I've read 300 of Hoch's stories. While this is a large body of fiction - collectively they are twice as long as The Lord of the Rings, for instance - it is still just one third of Hoch's 900 published tales. So the article below has huge gaps as a systematic study of Hoch's works. Please take it as a work in progress, designed to shed at least a partial light on Hoch's oeuvre.

 

Book stores and most other publishers have not made it easy for readers to find their way into Hoch's huge body of work. Many outstanding short stories by him are not available in book form, and are best found in back pages of mystery magazines, especially Ellery Queen's Mystery Magazine, which publishes a Hoch story in every issue. Many of Hoch's earlier short story collections were put out only in limited editions, and are long out of print. Many libraries and used book stores also contain anthologies with Hoch short story gems in them. Four locked room / impossible crime tales by Hoch in anthologies are especially recommended. The Locked Room Reader (1968) edited by Hans Stefan Santesson includes "The Long Way Down" (1965); Locked Room Puzzles (1986) edited by Martin H. Greenberg and Bill Pronzini includes "Day of the Wizard" (1963); pDeath Locked In] (1987) edited by Douglas G. Greene and Robert C. S. Adey includes "The Magic Bullet" (1968); Detective Duos (1987), edited by Marcia Muller and Bill Pronzini, contains "Interpol: The Case of the Modern Medusa" (1973). These early gems remind readers that Hoch is among the most gifted and prolific contemporary creators of impossible crime stories.
....
Stated task: Repeat the text on Hoch's stories from "I've read 300" to "on Hoch's oeuvre.", substituting "first draft" for "work in progress". The listing after this text is separate material.

Data provided:
....
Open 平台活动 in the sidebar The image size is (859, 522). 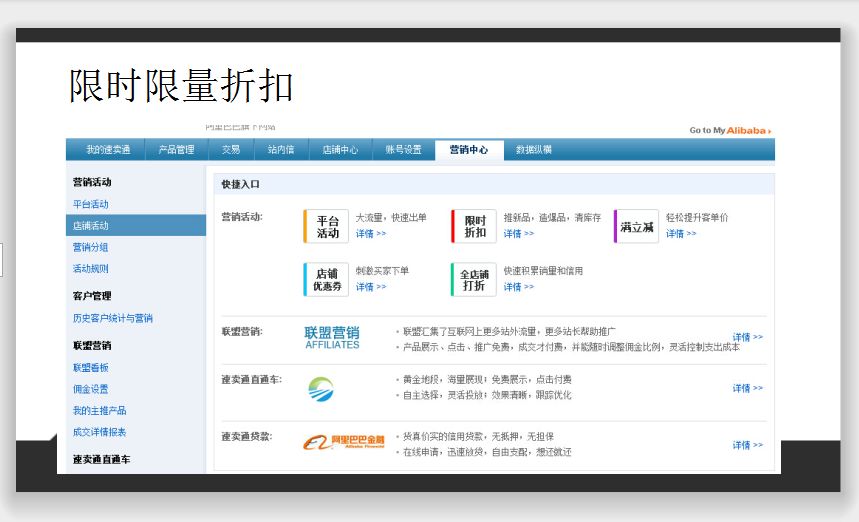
....
Finished task:
I've read 300 of Hoch's stories. While this is a large body of fiction - collectively they are twice as long as The Lord of the Rings, for instance - it is still just one third of Hoch's 900 published tales. So the article below has huge gaps as a systematic study of Hoch's works. Please take it as a first draft, designed to shed at least a partial light on Hoch's oeuvre.